Still not being able to test the 4K is something I am going to have to think about as it would be nice to know how that works, and what it means to production/rendering etc.


----------



## Bennymiata (Mar 4, 2016)

Ask to test the kit that comes with the cfast card and reader, and not the basic camera only kit. 

If you do buy a cfast card, you WILL need it eventually anway.
Don't forget to get a cfast card reader too.


----------



## privatebydesign (Mar 4, 2016)

Bennymiata said:


> Ask to test the kit that comes with the cfast card and reader, and not the basic camera only kit.
> 
> If you do buy a cfast card, you WILL need it eventually anway.
> Don't forget to get a cfast card reader too.



You don't need a reader for a test, you can just plug the camera into a computer.


----------



## pwp (Mar 4, 2016)

If you're just testing it's scarcely an issue. Just accept the obvious that CFast will be much quicker and deeper. Card performance during a 1DX test will be almost the least interesting aspect of evaluating the camera. Interesting maybe, but hardly worth worrying about. It'll be FAst ;D

Enjoy the test drive.

-pw


----------



## expatinasia (Mar 4, 2016)

pwp said:


> If you're just testing it's scarcely an issue. Just accept the obvious that CFast will be much quicker and deeper. Card performance during a 1DX test will be almost the least interesting aspect of evaluating the camera. Interesting maybe, but hardly worth worrying about. It'll be FAst ;D
> 
> Enjoy the test drive.
> 
> -pw



I will be testing it on the job - and in many different scenarios, so it is important I get the most out of it, although as you quite rightly say the card performance will be the least interesting aspect of the few days.

The buffer on RAW images is not in any way important to me as my bursts are normally only for 3 or 4 shots max.

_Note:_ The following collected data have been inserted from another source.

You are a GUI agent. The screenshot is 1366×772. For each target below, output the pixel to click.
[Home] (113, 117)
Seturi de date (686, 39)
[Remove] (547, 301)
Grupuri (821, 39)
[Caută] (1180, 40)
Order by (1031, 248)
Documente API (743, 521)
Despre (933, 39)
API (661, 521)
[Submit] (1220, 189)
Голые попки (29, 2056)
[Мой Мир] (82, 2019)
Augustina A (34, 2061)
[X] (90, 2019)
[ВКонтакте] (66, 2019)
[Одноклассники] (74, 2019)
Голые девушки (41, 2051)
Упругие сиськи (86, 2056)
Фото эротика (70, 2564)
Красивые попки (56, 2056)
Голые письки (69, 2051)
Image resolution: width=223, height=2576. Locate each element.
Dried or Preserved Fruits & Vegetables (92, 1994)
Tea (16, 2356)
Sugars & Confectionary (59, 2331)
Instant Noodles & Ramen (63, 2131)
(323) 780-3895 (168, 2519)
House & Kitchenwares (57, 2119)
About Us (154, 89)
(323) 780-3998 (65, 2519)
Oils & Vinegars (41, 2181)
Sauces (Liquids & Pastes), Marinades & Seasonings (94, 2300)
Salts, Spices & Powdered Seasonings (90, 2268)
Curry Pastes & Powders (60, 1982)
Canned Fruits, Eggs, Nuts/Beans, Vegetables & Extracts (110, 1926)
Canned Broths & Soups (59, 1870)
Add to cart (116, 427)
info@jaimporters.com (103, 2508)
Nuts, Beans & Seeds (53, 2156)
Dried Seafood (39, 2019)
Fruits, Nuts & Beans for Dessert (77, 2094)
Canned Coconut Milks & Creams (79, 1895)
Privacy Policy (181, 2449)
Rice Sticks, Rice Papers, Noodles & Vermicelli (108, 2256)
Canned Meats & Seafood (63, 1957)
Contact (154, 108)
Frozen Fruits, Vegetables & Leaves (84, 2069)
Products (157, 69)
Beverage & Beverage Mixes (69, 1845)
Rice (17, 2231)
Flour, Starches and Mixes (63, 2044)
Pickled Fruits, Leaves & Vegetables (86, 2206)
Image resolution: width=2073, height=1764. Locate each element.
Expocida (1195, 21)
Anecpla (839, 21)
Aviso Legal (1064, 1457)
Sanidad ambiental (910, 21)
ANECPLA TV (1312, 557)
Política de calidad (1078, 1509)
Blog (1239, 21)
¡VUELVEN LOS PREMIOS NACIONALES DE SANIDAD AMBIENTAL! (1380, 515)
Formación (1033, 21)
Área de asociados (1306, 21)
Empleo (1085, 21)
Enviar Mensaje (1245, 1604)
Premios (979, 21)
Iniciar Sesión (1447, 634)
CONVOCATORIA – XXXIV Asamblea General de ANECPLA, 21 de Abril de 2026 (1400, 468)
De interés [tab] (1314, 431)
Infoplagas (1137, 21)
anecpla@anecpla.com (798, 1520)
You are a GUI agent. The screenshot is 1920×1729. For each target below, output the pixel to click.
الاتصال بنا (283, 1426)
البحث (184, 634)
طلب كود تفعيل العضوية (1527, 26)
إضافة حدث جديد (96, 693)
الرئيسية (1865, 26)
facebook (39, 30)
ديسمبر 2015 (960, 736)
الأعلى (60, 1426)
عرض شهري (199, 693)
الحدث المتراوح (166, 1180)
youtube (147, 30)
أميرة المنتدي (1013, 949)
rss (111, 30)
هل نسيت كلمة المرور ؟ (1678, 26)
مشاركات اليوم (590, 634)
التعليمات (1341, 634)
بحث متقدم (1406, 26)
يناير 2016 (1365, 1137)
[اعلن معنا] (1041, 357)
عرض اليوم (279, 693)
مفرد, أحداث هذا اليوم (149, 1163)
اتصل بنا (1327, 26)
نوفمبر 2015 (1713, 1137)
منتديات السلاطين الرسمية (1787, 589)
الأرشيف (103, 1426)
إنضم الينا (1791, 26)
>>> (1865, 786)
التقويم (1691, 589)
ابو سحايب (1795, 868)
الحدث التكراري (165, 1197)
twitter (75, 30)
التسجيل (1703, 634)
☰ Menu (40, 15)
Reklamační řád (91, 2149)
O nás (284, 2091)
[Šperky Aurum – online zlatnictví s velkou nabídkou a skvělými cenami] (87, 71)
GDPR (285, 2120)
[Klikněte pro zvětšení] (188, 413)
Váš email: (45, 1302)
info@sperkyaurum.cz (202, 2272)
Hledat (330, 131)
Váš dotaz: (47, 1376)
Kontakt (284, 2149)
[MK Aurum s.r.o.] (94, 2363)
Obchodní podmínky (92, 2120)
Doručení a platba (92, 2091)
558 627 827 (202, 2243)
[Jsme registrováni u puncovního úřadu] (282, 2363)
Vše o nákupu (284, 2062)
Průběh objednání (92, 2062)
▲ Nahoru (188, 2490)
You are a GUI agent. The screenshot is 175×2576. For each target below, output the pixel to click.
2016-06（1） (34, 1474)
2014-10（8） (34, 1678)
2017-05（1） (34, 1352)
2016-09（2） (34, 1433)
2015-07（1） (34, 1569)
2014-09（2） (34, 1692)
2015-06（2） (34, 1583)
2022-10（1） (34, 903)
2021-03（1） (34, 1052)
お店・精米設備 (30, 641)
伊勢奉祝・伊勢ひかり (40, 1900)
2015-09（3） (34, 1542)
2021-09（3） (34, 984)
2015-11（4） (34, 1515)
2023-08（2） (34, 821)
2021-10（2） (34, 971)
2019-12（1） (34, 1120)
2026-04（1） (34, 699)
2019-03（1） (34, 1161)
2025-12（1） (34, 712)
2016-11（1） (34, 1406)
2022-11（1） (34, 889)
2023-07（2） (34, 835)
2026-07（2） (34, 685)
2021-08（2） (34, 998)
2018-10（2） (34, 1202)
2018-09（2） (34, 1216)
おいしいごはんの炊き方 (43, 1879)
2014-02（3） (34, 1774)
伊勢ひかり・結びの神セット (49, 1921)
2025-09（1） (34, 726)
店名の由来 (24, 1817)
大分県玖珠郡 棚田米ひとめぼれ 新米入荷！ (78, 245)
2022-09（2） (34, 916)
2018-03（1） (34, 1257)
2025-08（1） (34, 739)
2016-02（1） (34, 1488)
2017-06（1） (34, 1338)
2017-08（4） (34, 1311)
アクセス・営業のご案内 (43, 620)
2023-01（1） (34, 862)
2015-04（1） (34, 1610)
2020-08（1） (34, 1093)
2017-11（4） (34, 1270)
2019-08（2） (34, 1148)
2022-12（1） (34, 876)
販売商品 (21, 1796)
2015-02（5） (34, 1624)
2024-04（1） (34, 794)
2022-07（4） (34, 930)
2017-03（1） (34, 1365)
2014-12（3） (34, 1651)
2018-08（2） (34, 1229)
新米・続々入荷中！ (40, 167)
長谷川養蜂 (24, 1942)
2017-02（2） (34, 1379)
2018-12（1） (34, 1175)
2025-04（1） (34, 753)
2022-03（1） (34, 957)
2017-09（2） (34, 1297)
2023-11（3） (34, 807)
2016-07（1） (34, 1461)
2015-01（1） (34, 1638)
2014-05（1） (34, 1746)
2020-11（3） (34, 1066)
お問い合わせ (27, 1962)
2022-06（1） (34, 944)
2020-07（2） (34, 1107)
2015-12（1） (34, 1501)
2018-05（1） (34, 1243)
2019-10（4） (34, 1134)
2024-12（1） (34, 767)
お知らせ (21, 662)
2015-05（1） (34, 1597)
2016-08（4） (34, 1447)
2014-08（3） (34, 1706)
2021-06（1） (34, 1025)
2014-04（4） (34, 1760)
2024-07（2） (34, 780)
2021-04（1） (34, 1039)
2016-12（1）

I do occasionally go nuts and hold it down for a little longer, but that only tends to happen when I am tired and fed up!

But I am very interested to also test the 4K capabilities and to do that properly I will need at least a 128GB or greater CF card.

I may take Bennymiata's above advice and see if they can give me a CFast card too, though as pbd said I do not need a reader.


----------